Reifenwechsel am Prado in Havanna (2019)

Die Eigentümer der Oldtimer müssen die meisten Ersatzteile im Ausland beschaffen. Vieles wird aus den USA, Europa oder aber auch aus Russland importiert. Üblicherweise reisen Kubaner in die Länder, besorgen ein paar Teile und bringen sie nach Kuba. Somit haben auch Ersatzteile exorbitante Preise, wodurch die Fahrzeuge noch teurer werden.

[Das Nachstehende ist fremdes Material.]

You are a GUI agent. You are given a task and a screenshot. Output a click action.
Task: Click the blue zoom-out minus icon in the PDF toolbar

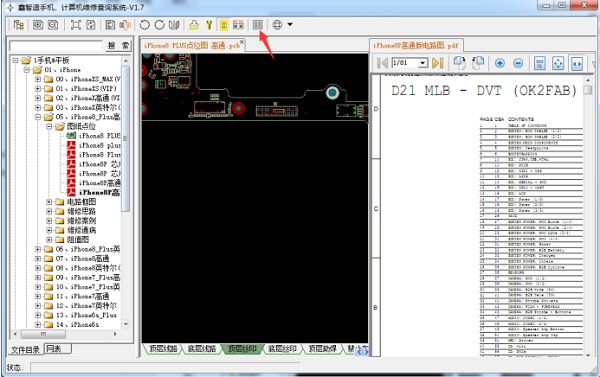(518, 63)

Ein schrottreifer Ami-Schlitten kostet schnell 10.000 USD. Ein gepflegter Oldtimer mit moderner (gebrauchter) Technik unter der Haube, der etwa Touristen befördert, kostet ohne weiteres 30.000 USD aufwärts. Die meisten Oldtimer sind aufgrund der mangelnden Ersatzteile jedoch in einem bedauerlichen Zustand.

Fahrzeuge sind in Kuba also eine Art Investitionsgut. Familien, die das Privileg eines eigenen Autos genießen, leben nicht selten in erster Linie von dem durch das Fahrzeug generierten Einkommen.

Eine weitere Konsequenz dieser Politik ist, dass die Ineffizienz in hohen Fahrkosten resultiert. Viele Kubaner, besonders in der Hauptstadt Havanna, müssen für den Transport einen erheblichen Anteil ihrer Einkommen aufwenden. Hinzu kommt stundenlanges Warten auf ein Fahrzeug. In vielen anderen Städten dominieren indes Pferdekutschen den öffentlichen Nahtransport.

Kutschen in Cárdenas (2020)

Der sozialistische Ansatz, dass Fahrzeuge nicht im Privatbesitz sein sollten, führt also paradoxerweise direkt in eine marktwirtschaftliche Abhängigkeit zwischen „Verbrauchern“ und den „Kapitalisten“, den Eigentümern der wenigen Fahrzeuge.

Fazit

Der wahre Grund für die vielen Oldtimer in Kuba ist die restriktive Wirtschaftspolitik der kubanischen Regierung, die Privatleuten seit Dekaden de facto keinen Import von motorisierten Fahrzeugen ermöglicht.